Want to advertise in this spot in our EIF articles?! Check out our advertising media kit to see what's on offer — or jump to our enquiry form if you're ready to go.

EIF Review: Pictures at an Exhibition

Image

Rating: 4 out of 5.

“The Melbourne Symphony Orchestra probably travelled further than most to attend this year’s Festival, but there’s no evidence that they scaled down to do so”, writes Lindsay McMurdo, who we sent along to review.

The band crammed the Usher Hall stage and features a daunting array of every conceivable percussion instrument along the backline. The six percussion players played a prominent role in the highly enjoyable, if slightly uneven, performance that follows.

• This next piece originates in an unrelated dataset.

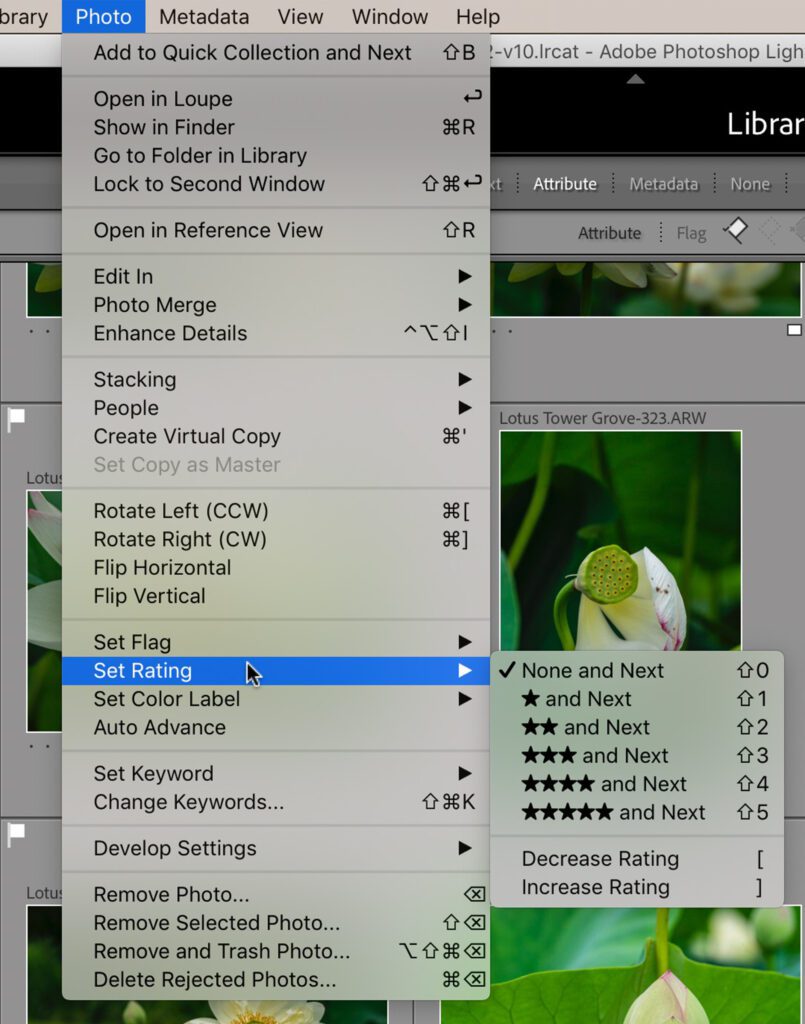
Task: Collapse top panel using the small triangle
Action: tap(635, 79)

Under the direction of genial and energetic chief conductor Jaime Martin, they kicked off with Elgar’s seldom-performed In the South, a kind of extended tone poem nominally inspired by sunlit ruins and ancient landscapes.

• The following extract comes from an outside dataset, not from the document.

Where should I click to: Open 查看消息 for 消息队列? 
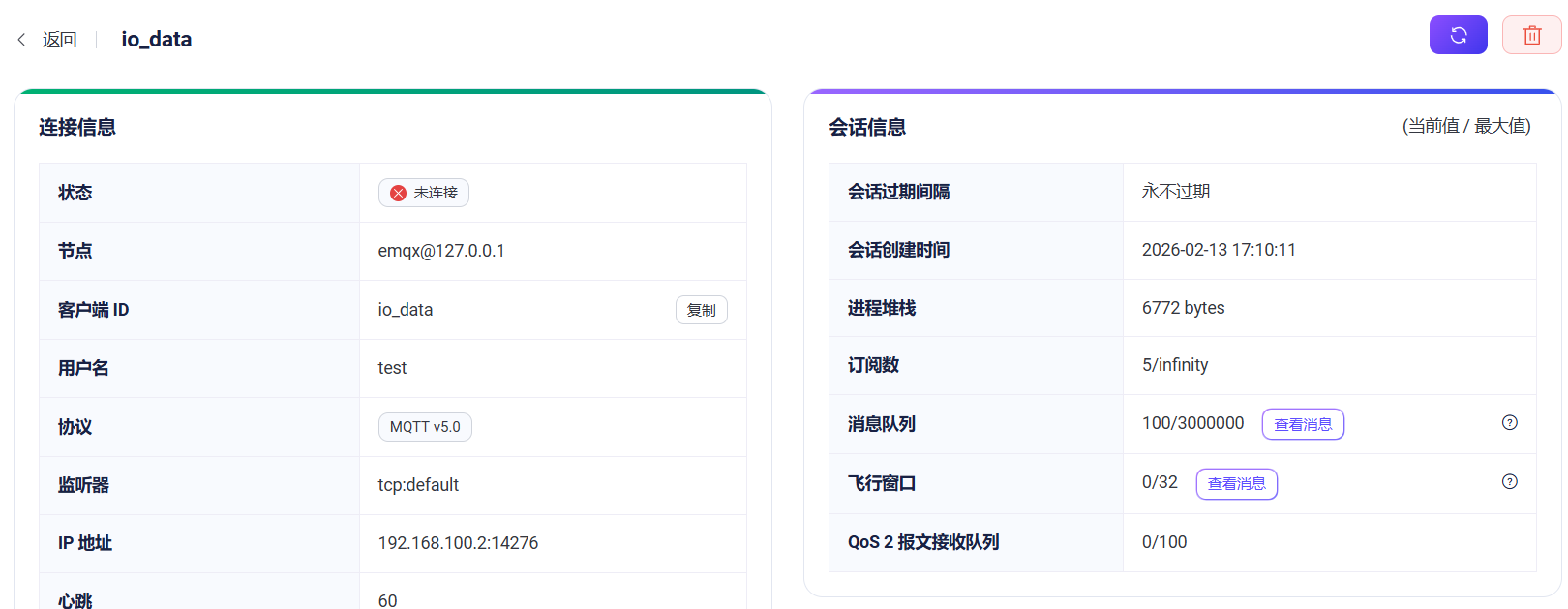(1302, 424)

In truth, it’s a thinly-veiled excuse for Elgar to run through every familiar trope in his repertoire – the lush string-led melodies, some Nimrod-like booming brass and those Wagner-like suspensions to be found in all his works. It’s a pure pleasure to hear and is beautifully played throughout.

The emotional centre of the concert was the world premiere of Treaty by Australian First Nation composer Deborah Cheetham Fraillon, written for orchestra and yidaki (didgeridoo), performed by William Barton. The piece is intended to reflect the contemporary urgency of the treaty proposed by the Australian government with indigenous Australians (ultimately voted down) and to convey the pride and resilience of the world’s oldest living culture.

“The band crammed the Usher Hall stage and features a daunting array of every conceivable percussion instrument along the backline.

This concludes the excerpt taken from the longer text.